Umberto è morto, caccia all’assassino

21 Marzo 2019

Non ce l’ha fatta Nasuti dopo tre giorni di agonia: lacrime e rabbia a Paglieta, il dolore degli amici. La procura ordina l’autopsia

PAGLIETA. Non ce l’ha fatta Umberto Ranieri, l’artista aggredito domenica sera da un branco di giovani in una piazza di Roma. È deceduto alle 10,40 di ieri mattina, dopo tre giorni di agonia, nell’ospedale San Giovanni della capitale. E ora è caccia all’assassino. Sul corpo dell’artista 55enne di Paglieta è stata disposta l’autopsia. Servirà a chiarire se le cause della morte sono di carattere traumatico o dovute alla caduta a terra dopo il pugno preso in pieno volto. La famiglia della vittima non crede a questa versione e ritiene si sia trattato di una vera e propria aggressione. Ma su come siano andati realmente i fatti non c’è ancora chiarezza.
LA RICOSTRUZIONE. Domenica scorsa, dopo le 19, Umberto Ranieri si trovava in largo Preneste, una piazzetta con diverse panchine di fronte casa sua, alla periferia est di Roma. Era sceso, come suo solito, a fare una passeggiata e a leggere, come aveva detto al telefono alla zia Maria qualche ora prima. Testimoni lo avrebbero visto parlare con un gruppo di cinque giovani, tra cui anche ragazze. Ma non si sarebbero accorti di una lite tra il pittore e la comitiva. Uno solo dei ragazzi avrebbe colpito al volto Ranieri, spaccandogli il naso con un pugno e facendolo cadere all’indietro. Nella caduta l’artista avrebbe sbattuto violentemente la testa sulle mattonelle della piazza, come mostra una grossa macchia di sangue. Con l’uomo a terra, privo di conoscenza, i ragazzi si sono dati tutti alla fuga senza chiamare i soccorsi. Ranieri è stato soccorso da due sudamericani presenti sulla scena, che hanno allertato il 118. Le sue condizioni sono parse subito molto gravi. Nel cuore della notte è stato sottoposto a un delicato intervento chirurgico. Ma i medici fin da subito hanno dato poche speranze al padre, Filomeno, accorso al capezzale del figlio – la madre, Anna, è rimasta a Paglieta – insieme alla nipote Paola. E ieri alla fine il cuore di Umberto ha smesso di battere, un nuovo dolore per questi due anziani genitori già colpiti, 11 anni fa, dalla perdita dell’altro figlio, Fausto.

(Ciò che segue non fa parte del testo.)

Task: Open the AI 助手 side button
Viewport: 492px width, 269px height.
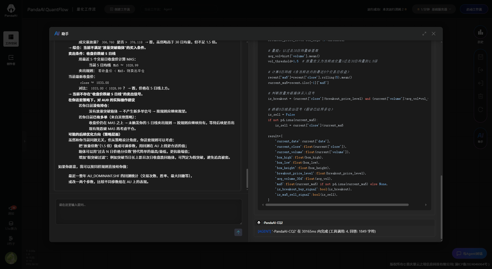Action: click(480, 137)
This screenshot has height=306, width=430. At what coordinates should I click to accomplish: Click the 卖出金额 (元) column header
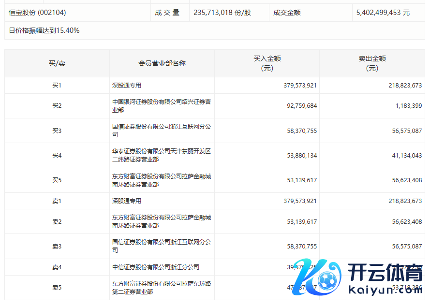(372, 63)
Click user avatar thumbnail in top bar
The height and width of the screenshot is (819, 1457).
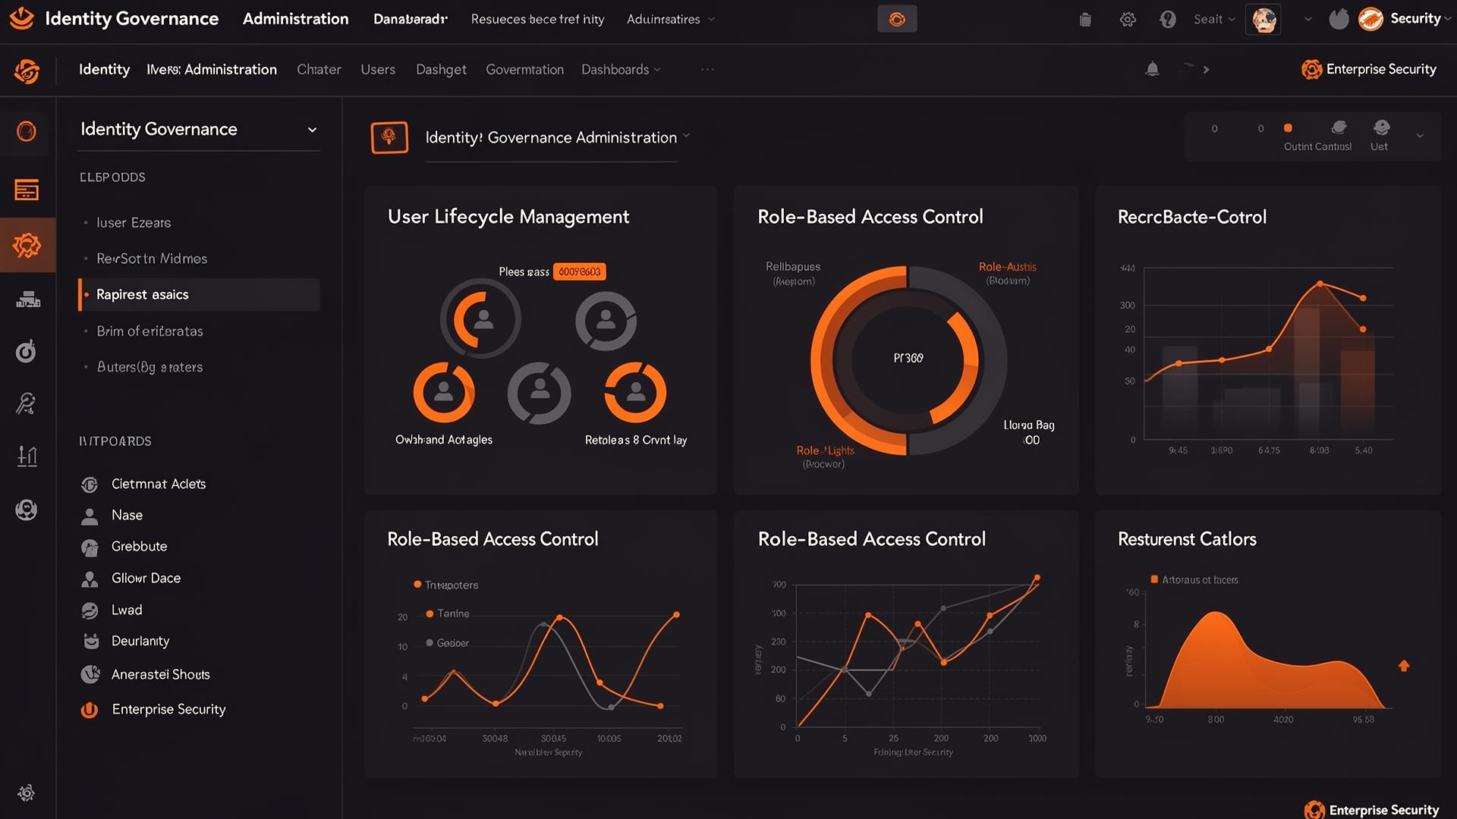click(x=1263, y=20)
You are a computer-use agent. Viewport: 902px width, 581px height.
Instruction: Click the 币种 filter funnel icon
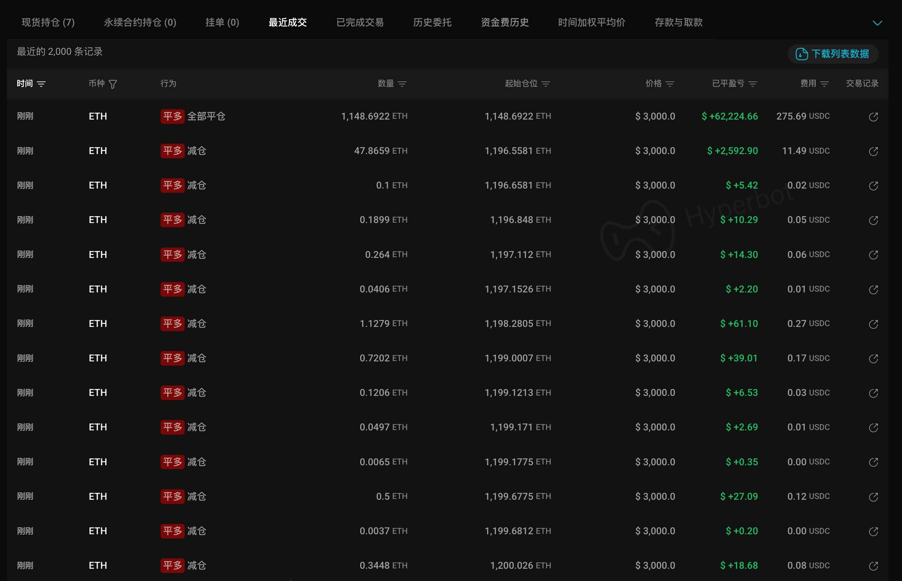click(x=113, y=84)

CACCIA ALL’ASSASSINO. Ora le indagini proseguono per omicidio. È caccia alla comitiva di giovani che domenica sera era in largo Preneste e tra i quali c’è l’omicida. I carabinieri hanno raccolto diverse testimonianze e stanno lavorando sulle immagini delle telecamere attorno alla piazza. Nessuna, purtroppo, ha ripreso direttamente la scena dell’aggressione. Non viene esclusa alcuna pista, ma il movente resta sconosciuto.

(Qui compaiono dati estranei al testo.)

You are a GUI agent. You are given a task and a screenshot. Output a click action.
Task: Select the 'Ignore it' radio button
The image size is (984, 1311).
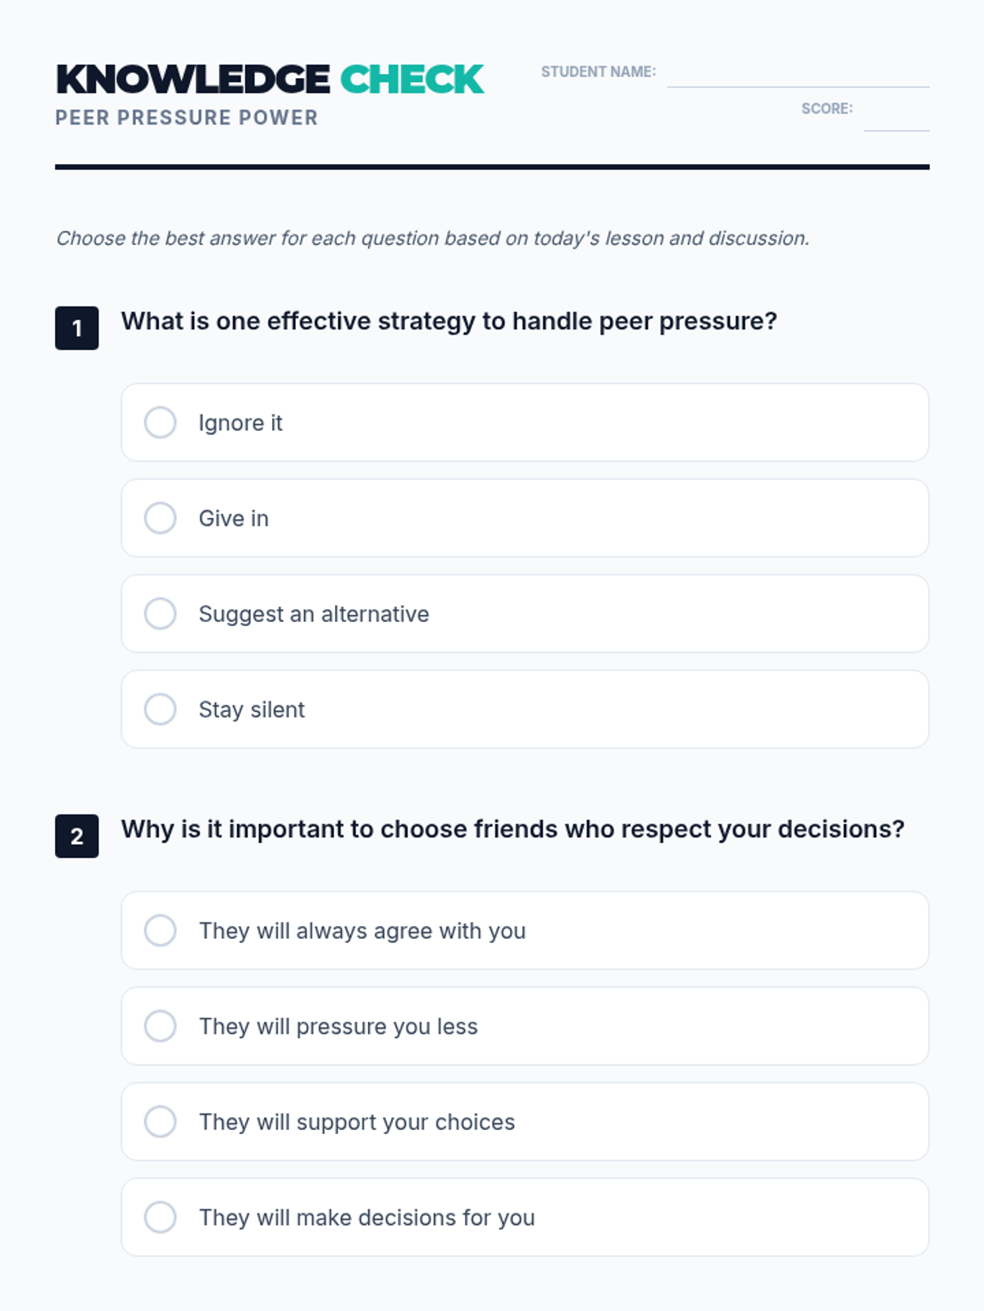click(x=161, y=423)
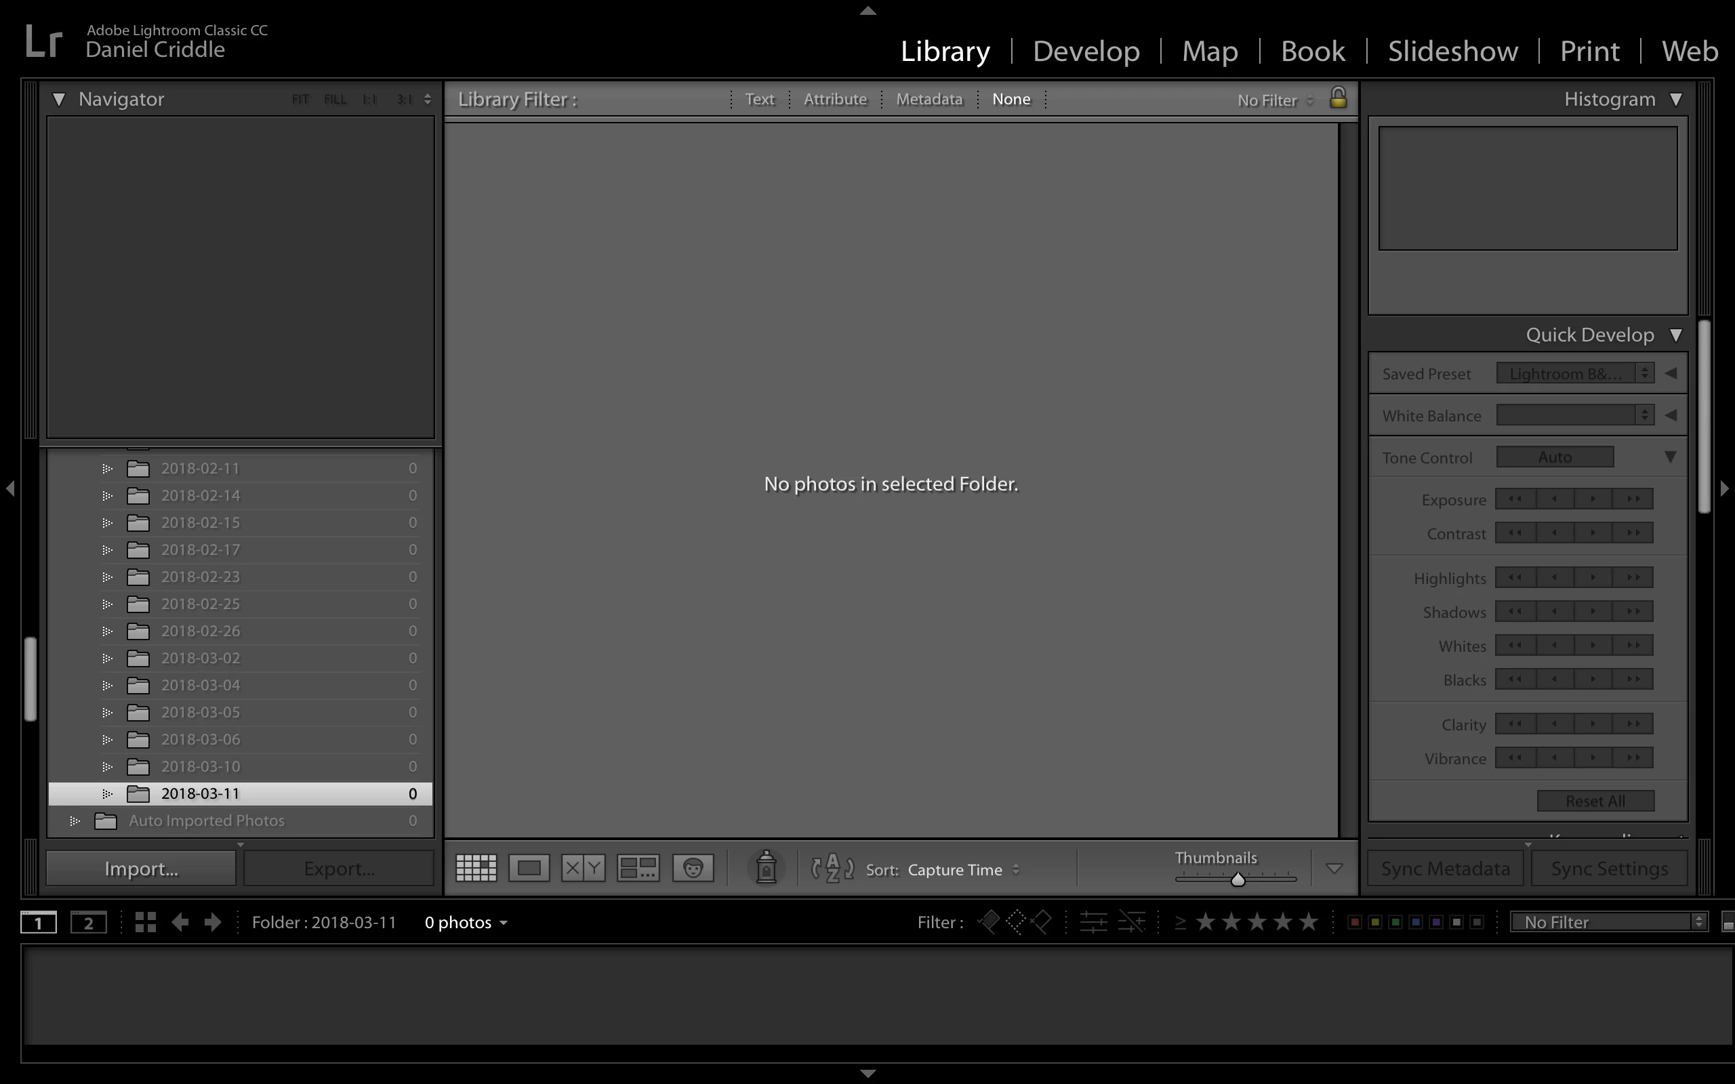1735x1084 pixels.
Task: Toggle sort direction A-Z icon
Action: [832, 868]
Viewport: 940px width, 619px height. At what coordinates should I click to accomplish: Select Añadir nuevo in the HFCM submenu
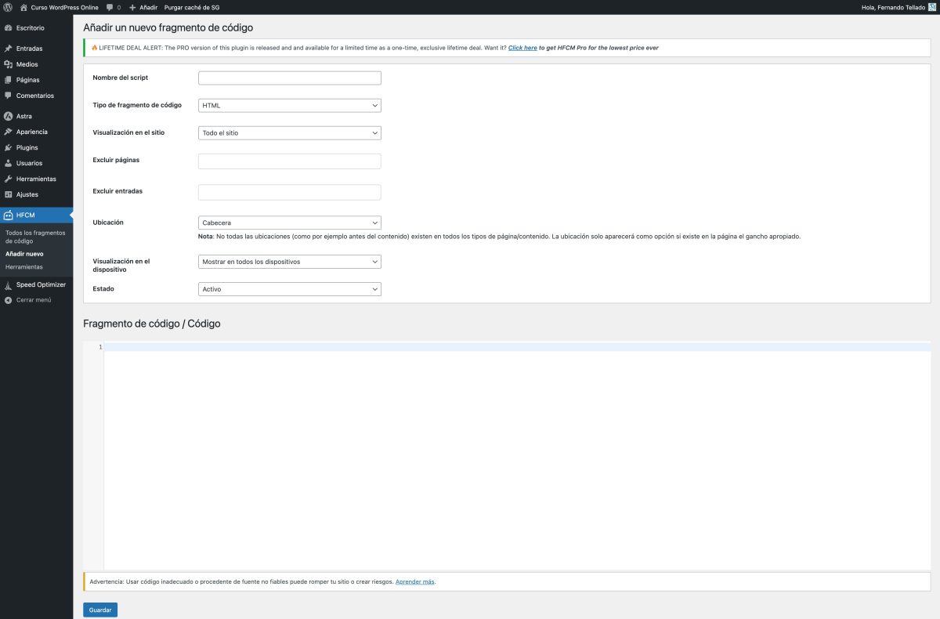pyautogui.click(x=25, y=253)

DOLORE A PAGLIETA. La notizia della morte di Umberto Ranieri è arrivata presto anche a Paglieta, suo paese natale, che l’artista ha lasciato per proseguire gli studi all’Accademia di Belle arti di Roma. Nel 2005, poi, ha trasferito la sua residenza nella capitale. «Nessuno si aspettava questo epilogo», dice il sindaco Nicola Scaricaciottoli, «è una vicenda che tocca tutta la comunità di Paglieta, soprattutto per il modo in cui è maturata. Siamo vicini ai genitori, colpiti da una nuova tragedia». Ranieri era un pittore performer noto con lo pseudonimo di Nniet Brovdi, ma anche autore di testi, scenografo, costumista e musicista.
L’AMICO. «Eravamo amici, praticamente fratelli», lo ricorda Gabriele Tinari, attore e regista teatrale di Lanciano, «era un performer a tutto tondo e questa è stata la sua disgrazia, perché portava se stesso dovunque. Ma ci sono persone che non sanno cogliere la bellezza del diverso. Anche una ventina di anni fa era stato picchiato, in un locale, perché non riusciva a non esternare le sue idee. Anche se non lo faceva mai con arroganza. Insieme abbiamo fatto esperienze teatrali, poi artisticamente le nostre strade si sono divise. Ma siamo rimasti amici. Questa estate ci saremmo dovuti rivedere, con altri artisti, per fare qualcosa insieme. Abbiamo perso un riferimento bellissimo».